• Tantangan A
Jawablah pertanyaan berikut berdasarkan teks tentang jatuhnya Pangkalan Udara Kalijati:
(i) Pada tanggal berapa Pangkalan Udara Kalijati jatuh ke tangan Jepang?
(ii) Apa nama tempat Stadswacht dan Landswacht membuang senjata bedil mereka, sebagaimana disebut sampai sekarang?
(iii) Di mana Kolonel Shoji bermarkas?
• Tantangan B
Salin tanpa perubahan bagian teks tentang jatuhnya Pangkalan Udara Kalijati yang dimulai dari kata-kata "Jepang menjalankan taktik" dan berhenti setelah "Lembang, Bandung Utara.".

Pasukan pelopor Jepang secara mendadak bermunculan di sekitar Kalijati dan Kota Subang. Penduduk yang menyaksikan mengatakan, pasukan pelopor ini terlihat diterjunkan dari pesawat terbang. Inilah yang menimbulkan kekacauan luar biasa pada tentara yang mempertahankan Kalijati termasuk Landswacht dan Stadswacht. Kepanikan itu semakin memuncak setelah beberapa pesawat Jepang membom pangkalan udara Kalijati. Kesatuan tentara Inggris yang mempertahankan pangkalan ini mengundurkan diri ke Bandung. Di tengah jalan mereka dihadang tentara Jepang yang telah memasuki kota Subang.

Pangkalan Udara Kalijati akhirnya jatuh ke tangan Jepang tanggal 2 Maret 1942 tanpa satu pun letusan peluru dari serdadu yang mempertahankannya, termasuk 24 buah pesawat pembom RAF (Angkatan Udara Inggris) yang lengkap berisi bom dan bahan bakar. Sementara Stadswacht dan Landswacht sebelumnya pernah bertempur, tapi terpukul mundur kemudian membubarkan diri dengan membuang senjata bedil milik mereka. Tempat itu sampai sekarang disebut Pasir Bedil (Bukit Bedil).

Rakyat hanya menonton tentara Jepang yang masuk ke daerah Subang. Sementara serdadu Jepang membunuhi setiap pegawai onderneming P & T Lands dan Juragan-juragan Kawasa.

Pertempuran untuk merebut kembali pangkalan udara Kalijati menelan korban cukup banyak. Mobil lapis baja Sekutu dan mayat tentaranya bergeletakan di jalan Subang-Kalijati.

Kolonel Shoji yang bermarkas di Pusat Perkebunan P & T Lands mengumpulkan pasukannya di Jalan Cagak, bersiap menuju Bandung dengan melalui Ciater yang dipertahankan Belanda.

Serangan terhadap 60 benteng pertahanan Belanda dilakukan tanggal 6 Maret 1942 setelah dihujani bom dari pesawat di pangkalan Kalijati.

Genjatan senjata

Jepang menjalankan taktik yang licik. Pasukan pelopornya tak menggunakan kendaraan, tetapi menyebar ke perkebunan teh yang menghijau. Meriam-meriam Belanda di kubu pertahanan Ciater yang dihunjamkan dari benteng beton ke arah jalan raya tak berguna sama sekali karena Jepang menggunakan senjata bayonet dan granat untuk pertempuran jarak dekat. Pertempuran Ciater ini menelan korban yang tak sedikit. Sisa tentara Belanda mengundurkan diri ke Bandung.

Pintu gerbang pertahanan Hindia Belanda yakni Bandung terbuka. Jepang pun memanfaatkan kemenangan ini dengan menusuk pertahanan Belanda di Lembang, Bandung Utara.

• Daftar Catatan
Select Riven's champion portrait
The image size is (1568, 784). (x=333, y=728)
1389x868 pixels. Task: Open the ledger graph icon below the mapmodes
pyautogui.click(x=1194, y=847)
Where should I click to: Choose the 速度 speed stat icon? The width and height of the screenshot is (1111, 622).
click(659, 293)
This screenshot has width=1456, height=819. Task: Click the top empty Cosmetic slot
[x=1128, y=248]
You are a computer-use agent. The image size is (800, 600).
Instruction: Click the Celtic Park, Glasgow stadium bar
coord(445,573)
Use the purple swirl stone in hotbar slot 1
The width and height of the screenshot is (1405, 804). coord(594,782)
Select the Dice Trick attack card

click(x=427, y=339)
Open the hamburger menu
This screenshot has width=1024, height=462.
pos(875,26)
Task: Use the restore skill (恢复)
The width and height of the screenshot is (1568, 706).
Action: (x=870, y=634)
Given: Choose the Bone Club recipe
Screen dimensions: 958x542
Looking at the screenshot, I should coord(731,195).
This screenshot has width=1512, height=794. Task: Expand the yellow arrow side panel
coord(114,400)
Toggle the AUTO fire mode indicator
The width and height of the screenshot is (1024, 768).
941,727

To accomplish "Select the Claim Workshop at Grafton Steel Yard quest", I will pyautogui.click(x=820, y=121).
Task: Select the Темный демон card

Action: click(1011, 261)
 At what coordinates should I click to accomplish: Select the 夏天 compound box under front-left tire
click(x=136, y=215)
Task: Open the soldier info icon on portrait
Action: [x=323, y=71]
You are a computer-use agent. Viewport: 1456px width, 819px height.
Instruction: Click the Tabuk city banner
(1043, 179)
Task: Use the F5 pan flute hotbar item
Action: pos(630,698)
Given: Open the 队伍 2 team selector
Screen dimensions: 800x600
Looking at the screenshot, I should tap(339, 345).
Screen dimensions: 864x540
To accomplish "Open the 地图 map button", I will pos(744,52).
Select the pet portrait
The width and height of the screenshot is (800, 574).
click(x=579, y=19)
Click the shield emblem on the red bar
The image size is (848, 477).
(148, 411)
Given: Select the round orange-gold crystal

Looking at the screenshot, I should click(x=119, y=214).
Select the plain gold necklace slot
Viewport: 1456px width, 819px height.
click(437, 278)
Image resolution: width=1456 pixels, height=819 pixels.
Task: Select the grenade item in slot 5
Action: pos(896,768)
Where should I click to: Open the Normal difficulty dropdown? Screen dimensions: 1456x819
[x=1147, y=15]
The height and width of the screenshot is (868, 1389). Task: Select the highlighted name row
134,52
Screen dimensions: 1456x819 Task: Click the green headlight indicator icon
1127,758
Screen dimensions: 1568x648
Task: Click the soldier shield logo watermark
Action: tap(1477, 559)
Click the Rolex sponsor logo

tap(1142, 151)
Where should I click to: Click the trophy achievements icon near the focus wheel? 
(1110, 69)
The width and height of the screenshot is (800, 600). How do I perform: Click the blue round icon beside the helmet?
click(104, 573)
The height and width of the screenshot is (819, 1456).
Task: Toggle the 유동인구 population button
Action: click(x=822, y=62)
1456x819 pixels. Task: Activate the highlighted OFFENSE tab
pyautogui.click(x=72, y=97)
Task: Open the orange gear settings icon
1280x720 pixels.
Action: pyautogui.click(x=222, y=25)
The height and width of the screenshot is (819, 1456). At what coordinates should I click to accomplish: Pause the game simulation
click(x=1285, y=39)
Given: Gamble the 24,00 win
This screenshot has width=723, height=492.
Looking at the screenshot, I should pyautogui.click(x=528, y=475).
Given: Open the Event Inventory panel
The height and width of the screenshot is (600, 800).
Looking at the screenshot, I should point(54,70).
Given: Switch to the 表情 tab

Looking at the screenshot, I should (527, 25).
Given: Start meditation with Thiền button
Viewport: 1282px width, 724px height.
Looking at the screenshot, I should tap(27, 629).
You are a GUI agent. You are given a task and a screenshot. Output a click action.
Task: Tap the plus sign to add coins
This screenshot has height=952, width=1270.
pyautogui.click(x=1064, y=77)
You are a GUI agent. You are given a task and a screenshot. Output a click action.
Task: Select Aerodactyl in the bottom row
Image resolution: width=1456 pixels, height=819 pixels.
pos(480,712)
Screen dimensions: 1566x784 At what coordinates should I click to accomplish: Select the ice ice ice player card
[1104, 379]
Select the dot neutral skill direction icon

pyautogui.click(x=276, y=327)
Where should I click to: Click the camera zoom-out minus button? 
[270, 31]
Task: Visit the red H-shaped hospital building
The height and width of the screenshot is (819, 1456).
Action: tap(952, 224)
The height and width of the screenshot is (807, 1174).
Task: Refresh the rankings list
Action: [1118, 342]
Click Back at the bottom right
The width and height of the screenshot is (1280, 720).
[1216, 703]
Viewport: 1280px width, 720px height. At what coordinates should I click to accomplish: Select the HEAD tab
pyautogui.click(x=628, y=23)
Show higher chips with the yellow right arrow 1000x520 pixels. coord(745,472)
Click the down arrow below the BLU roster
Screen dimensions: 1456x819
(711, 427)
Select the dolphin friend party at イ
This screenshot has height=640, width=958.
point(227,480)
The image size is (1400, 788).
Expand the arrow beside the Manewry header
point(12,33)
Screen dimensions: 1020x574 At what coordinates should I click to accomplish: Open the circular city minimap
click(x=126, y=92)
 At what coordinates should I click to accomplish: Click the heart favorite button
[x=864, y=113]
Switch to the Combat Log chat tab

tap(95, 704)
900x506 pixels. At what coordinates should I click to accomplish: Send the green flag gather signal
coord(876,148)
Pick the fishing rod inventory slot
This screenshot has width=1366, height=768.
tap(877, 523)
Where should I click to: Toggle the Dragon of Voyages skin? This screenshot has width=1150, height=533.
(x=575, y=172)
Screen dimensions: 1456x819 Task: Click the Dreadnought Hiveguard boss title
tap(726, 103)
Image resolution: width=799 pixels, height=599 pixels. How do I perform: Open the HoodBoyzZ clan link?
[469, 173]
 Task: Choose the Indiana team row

• Jawaban Lengkap A
(i) 2 Maret 1942.
(ii) Pasir Bedil (Bukit Bedil).
(iii) Di Pusat Perkebunan P & T Lands.

• Jawaban Lengkap B
Jepang menjalankan taktik yang licik. Pasukan pelopornya tak menggunakan kendaraan, tetapi menyebar ke perkebunan teh yang menghijau. Meriam-meriam Belanda di kubu pertahanan Ciater yang dihunjamkan dari benteng beton ke arah jalan raya tak berguna sama sekali karena Jepang menggunakan senjata bayonet dan granat untuk pertempuran jarak dekat. Pertempuran Ciater ini menelan korban yang tak sedikit. Sisa tentara Belanda mengundurkan diri ke Bandung.

Pintu gerbang pertahanan Hindia Belanda yakni Bandung terbuka. Jepang pun memanfaatkan kemenangan ini dengan menusuk pertahanan Belanda di Lembang, Bandung Utara.